Né un 21 mars 1906 dans le village de Yukhary Salakhly, dans le district de Gazakh, Samad Yusif oglu Vekilov (Vurgun) suit des études au séminaire pédagogique de Gazakh, puis à la faculté de littérature de l’Université de Moscou. Il exerce ensuite comme enseignant à Gazakh, Guba et Gandja.
C’est durant ses années d’études au séminaire qu’il rédige ses premiers poèmes. L’un d’eux, intitulé « Appel à la jeunesse », est publié dans le journal « Yeni fikir », édité à Tiflis (Tbilissi). Les années 1930-1940 constituent la période la plus féconde de son œuvre : en 1935 seulement, il écrit sept poèmes épiques et près d’une centaine de poèmes.

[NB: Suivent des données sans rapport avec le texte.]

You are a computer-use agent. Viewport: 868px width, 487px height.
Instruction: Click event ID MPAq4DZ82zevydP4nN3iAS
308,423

La poésie de Vurgun, imprégnée d’un amour profond pour la patrie, la mère et la langue maternelle, compte parmi les joyaux les plus précieux de la littérature azerbaïdjanaise. Ses œuvres dramatiques appartiennent, quant à elles, aux joyaux de l’art théâtral national. Parmi ses créations les plus célèbres figurent les poèmes « Azerbaïdjan », « Djeyran », « Les montagnes », « Comme tu as vieilli tôt, poète ! », « Je ne me presse pas », « Ma Khaver », ainsi que les drames « Vagif », « Farhad et Shirin », « L’Homme », et les poèmes épiques « Talyshstan », « Mugan », « Aygun ». Certaines de ses œuvres ont également été adaptées au cinéma, notamment « Mes sept fils » et « Aygun ».
Samad Vurgun s’est aussi illustré dans la traduction littéraire, traduisant les œuvres de Nizami Ganjavi, Alexandre Pouchkine, Chota Roustavéli et Maxime Gorki.
Cette immense figures des lettres azerbaïdjanaises s’est éteint le 27 mai 1956 à Bakou, où il repose dans l’Allée des éminentes personnalités de la nation.